Past research, approached investigating cinematic techniques through two types of SRSs, Left to Right (L-R), and Right to Left (R-L). This research used more categories for SRSs: left to middle (L-M), middle to left (M-L), right to middle (R-M), middle to right (M-R), right to right (R-R), left to left (L-L), and middle to middle (M-M). Conflict is an idea that has, in past research, been applied to real-world spatial processing. Gaze direction and screen side were imperative, but other information was also coded such as if the scene was indoor or outdoor, the amount to which the other targets body was present in a scene (Figure 4)(other-visible), and if there were non-target characters visible in the background. In the end, only gaze direction, screen side, and other-visible were used to calculate conflict.

**Figure 4.** This image, a shot from The Truman Show, represents the category other-visible. In the corner there is a hand, which acts as a spatial cue to viewers.

Coding Screen Side.

Targets were coded separately by shot for the side of the screen they were on. Using DaVinci Resolve the screen was split by 5 lines. Each line represented a category for screen side (Figure 5). Line (1) far left, (2) center left, (3) center, (4) center right, (5) far right. If the body was not centered on any line, the space between lines was used to categorize screen side. Space from the left of the screen to line 2 being far left, the space from line 1 to line 3 being centered left, and so on.

### DATA SHOWN:
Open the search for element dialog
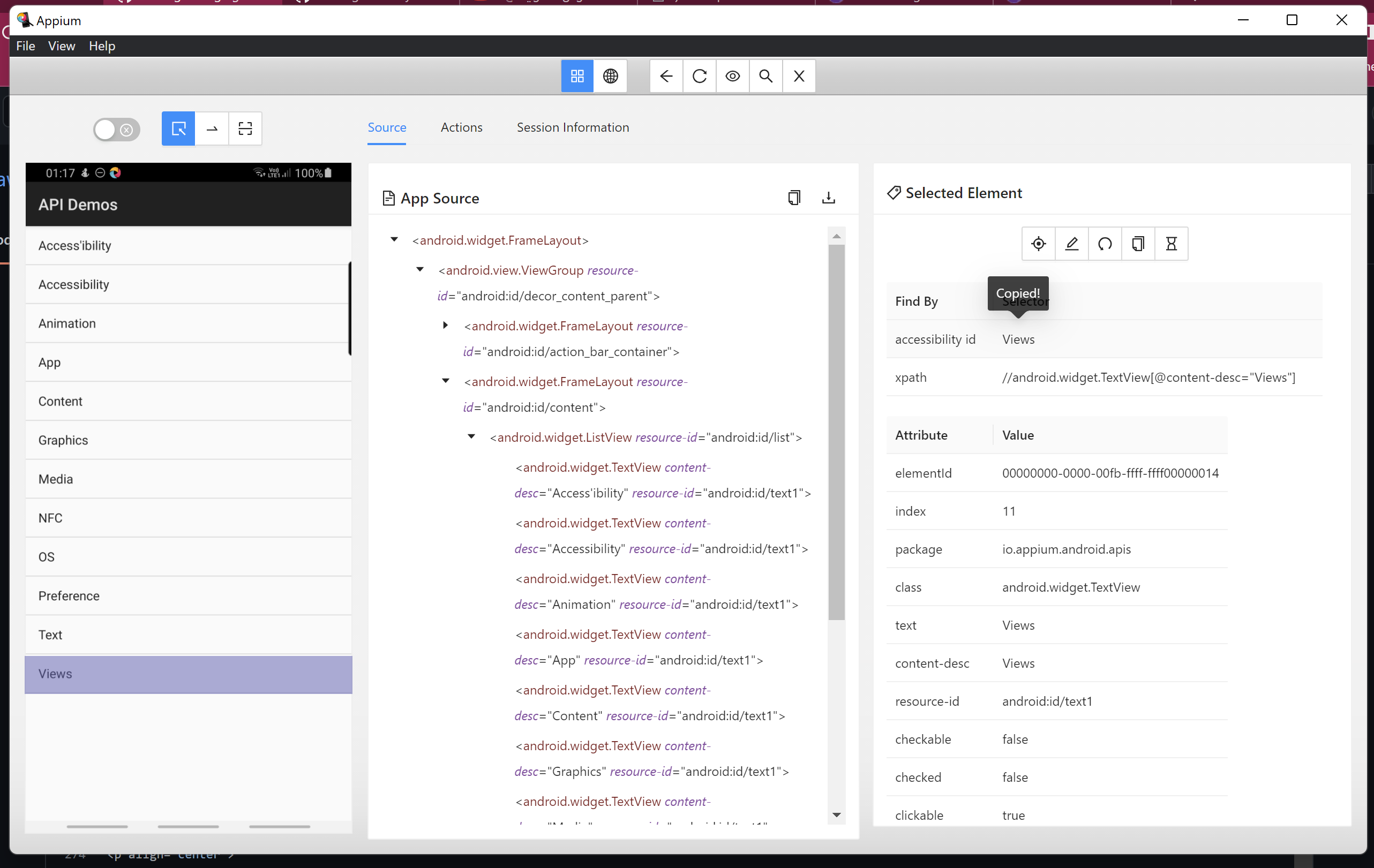Viewport: 1374px width, 868px height. pyautogui.click(x=765, y=76)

### SET OF TASKS:
**1.** Can you write out the stretch of the film-shot coding passage from "Targets were coded" through "left, and so on."?
**2.** Can you extend the film-shot coding passage, starting after its last sentence?

### TASK-BY-TASK OUTPUTS:
**1.**
Targets were coded separately by shot for the side of the screen they were on. Using DaVinci Resolve the screen was split by 5 lines. Each line represented a category for screen side (Figure 5). Line (1) far left, (2) center left, (3) center, (4) center right, (5) far right. If the body was not centered on any line, the space between lines was used to categorize screen side. Space from the left of the screen to line 2 being far left, the space from line 1 to line 3 being centered left, and so on.

**2.**
**Figure 5.** Depicts the methodology used to code screen side. Truman was centered on line 3, so this shot was categorized as screen side middle.

Coding Gaze Direction.

Gaze direction was categorized as (1) clearly left, (2) subtly left, (3) center, (4) subtly right, or (5) clearly right. The direction a character’s eyes were pointed on the screen, even if the person they were looking at was on the right, was used to find gaze direction (Figure 6).

**Figure 6.** In this scene from The Truman Show, Truman’s eyes (on the left) are directed to the right of the screen, and the nurses’ eyes (on the right) are directed to the left.

Coding Other-Visible.

It was noted if the back of the head, shoulders, etc of a target were visible in a shot where they were not the main target (Figure 4). Other-visible was coded on a 0 to 2 scale. 0 means the other target is not visible at all, 1 means slightly visible, and 2 means they are mostly/fully visible.

Calculating Conflict.

A perfect scene, with zero conflict, would have two characters gaze directions as opposite as possible, and their screen side as opposite as possible. A character standing on the left looking right at a character standing on the right looking left back at them would create the least conflict possible (Figure 7). The greater the value of other-visible, the less conflict, as other-visible is a very clear cue to where the targets are in relation to each other.

**Figure 7.** This depicts a scene with zero conflict, as screen side and gaze direction of the two characters are as opposite as possible. Credits: Canva

Therefore, the equation for conflict is: Conflict = |(Gaze direction B – Gaze direction A) + (Screen side B – Screen side A)| – (Other visible B)

When used, the conflict code resulted in a scale of -1 to 5 where -1 is the lowest possible conflict, and 5 is the highest possible conflict. To find the differences in conflict across the two movies, a two-tailed t-test was conducted within Jasp.

Inter-rater Reliability.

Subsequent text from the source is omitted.